Task :: Before answering, work out how many lines below contain the string "column"; the reply is that number alone.

(Listed entries begins)

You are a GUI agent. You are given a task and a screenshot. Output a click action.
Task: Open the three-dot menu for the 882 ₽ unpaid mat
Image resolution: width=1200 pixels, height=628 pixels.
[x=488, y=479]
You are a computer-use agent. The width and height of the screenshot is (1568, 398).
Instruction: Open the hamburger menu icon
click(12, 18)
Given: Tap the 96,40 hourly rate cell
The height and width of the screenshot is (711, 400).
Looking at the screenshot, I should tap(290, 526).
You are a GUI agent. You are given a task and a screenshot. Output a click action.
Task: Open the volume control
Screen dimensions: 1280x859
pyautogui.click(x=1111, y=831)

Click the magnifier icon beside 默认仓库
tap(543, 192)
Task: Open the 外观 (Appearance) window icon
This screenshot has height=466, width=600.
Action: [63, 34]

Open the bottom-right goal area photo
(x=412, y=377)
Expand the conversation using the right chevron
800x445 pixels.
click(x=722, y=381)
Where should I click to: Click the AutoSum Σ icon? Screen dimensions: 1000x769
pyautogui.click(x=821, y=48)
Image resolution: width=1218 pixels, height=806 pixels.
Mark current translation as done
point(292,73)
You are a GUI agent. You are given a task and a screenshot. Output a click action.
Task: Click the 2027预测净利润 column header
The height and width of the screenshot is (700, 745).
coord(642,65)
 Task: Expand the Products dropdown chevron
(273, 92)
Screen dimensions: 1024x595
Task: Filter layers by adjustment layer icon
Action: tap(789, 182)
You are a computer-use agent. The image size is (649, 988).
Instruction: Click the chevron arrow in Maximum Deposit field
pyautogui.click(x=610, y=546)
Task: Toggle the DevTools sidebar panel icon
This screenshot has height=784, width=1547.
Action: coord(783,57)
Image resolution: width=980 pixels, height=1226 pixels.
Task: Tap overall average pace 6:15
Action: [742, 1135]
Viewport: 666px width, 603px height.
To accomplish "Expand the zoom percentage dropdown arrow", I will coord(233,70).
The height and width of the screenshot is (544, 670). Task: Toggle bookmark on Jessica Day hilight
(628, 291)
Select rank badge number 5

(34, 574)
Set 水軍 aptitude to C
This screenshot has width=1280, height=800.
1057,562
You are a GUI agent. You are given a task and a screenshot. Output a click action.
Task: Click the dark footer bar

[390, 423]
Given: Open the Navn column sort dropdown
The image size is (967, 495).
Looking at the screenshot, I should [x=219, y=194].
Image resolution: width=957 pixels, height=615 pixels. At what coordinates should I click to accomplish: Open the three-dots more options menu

(Listed entries ends)

Result for this exercise :: 2